### Task brief
Below are records; extract exactly the lines from the one containing "You are a computer-use" through the last, both included, and keep the pictures out.

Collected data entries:
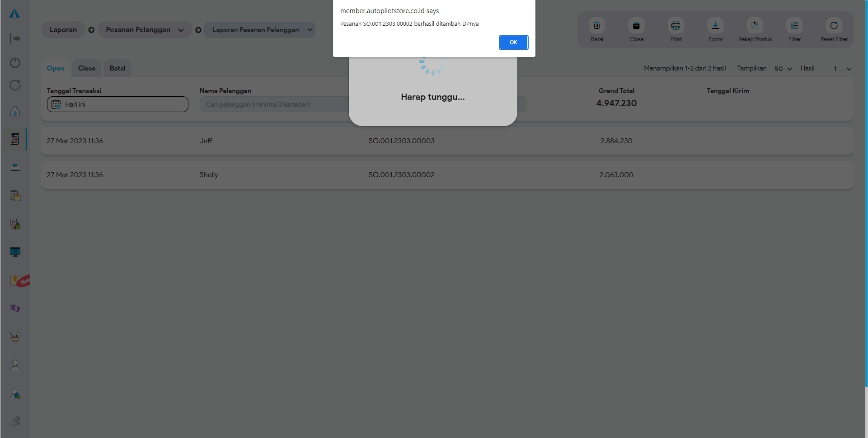
Task: Click the power icon in sidebar
Action: click(x=15, y=62)
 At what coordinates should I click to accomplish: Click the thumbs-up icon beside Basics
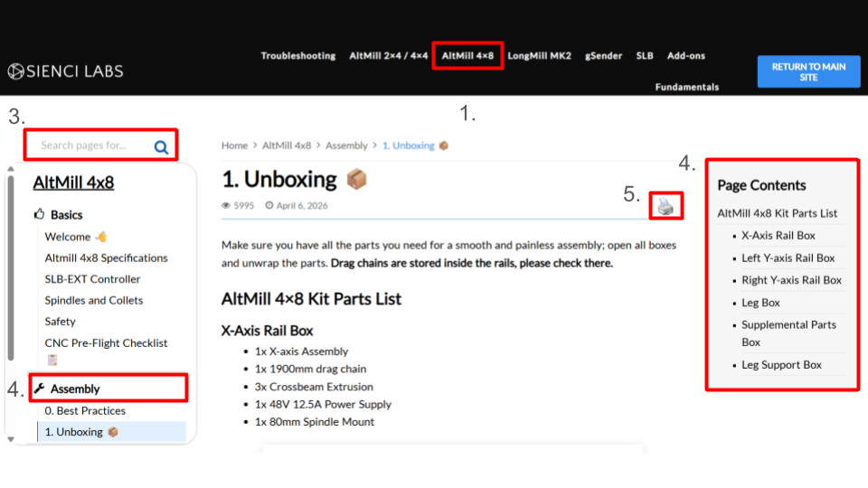pos(39,215)
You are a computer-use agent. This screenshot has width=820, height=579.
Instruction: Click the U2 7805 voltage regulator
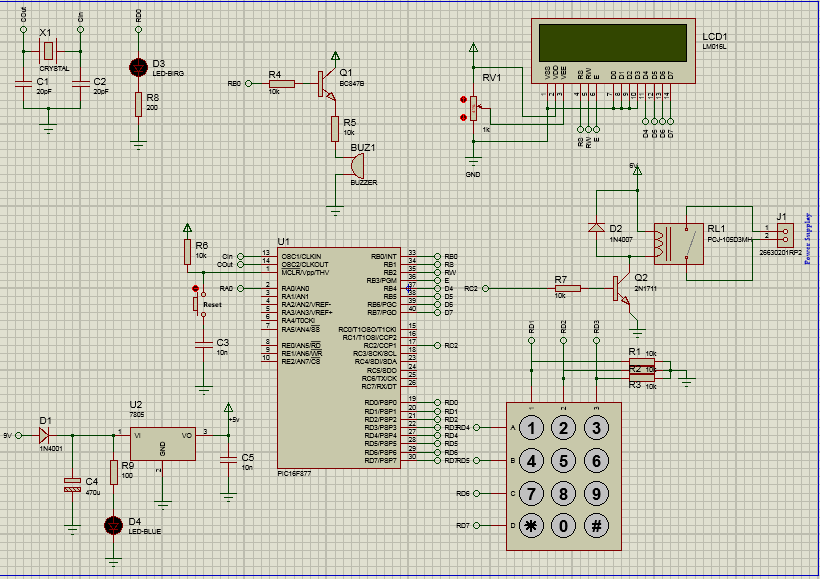(x=163, y=444)
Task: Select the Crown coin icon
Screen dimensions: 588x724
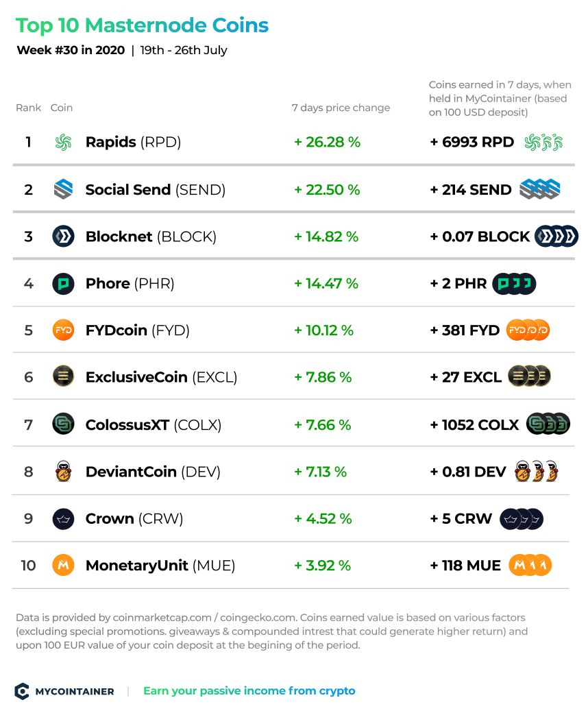Action: tap(63, 518)
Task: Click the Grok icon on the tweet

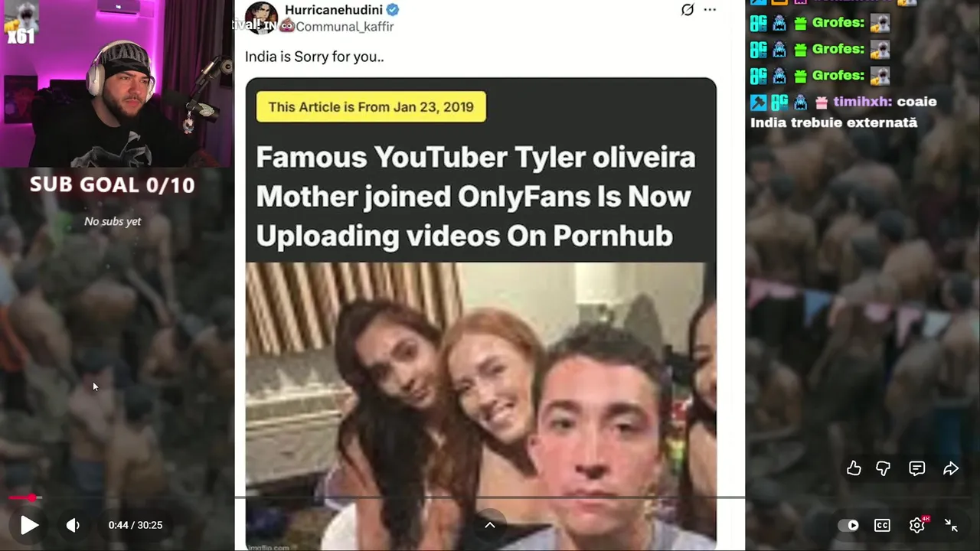Action: point(688,10)
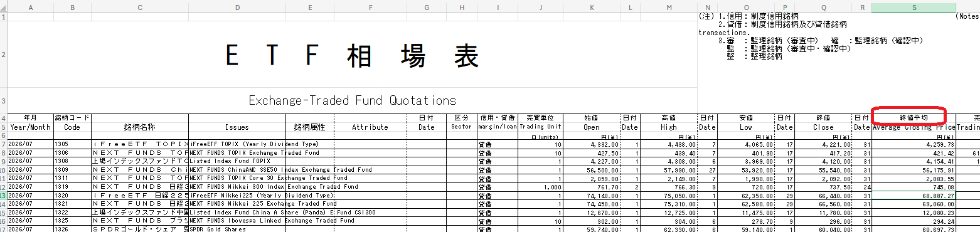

### Your response
You are a computer-use agent. This screenshot has width=820, height=579.
Instruction: Click the U2 7805 voltage regulator
(x=163, y=444)
Task: Select the Crown coin icon
Screen dimensions: 588x724
Action: tap(63, 518)
Task: Click the Grok icon on the tweet

Action: point(688,10)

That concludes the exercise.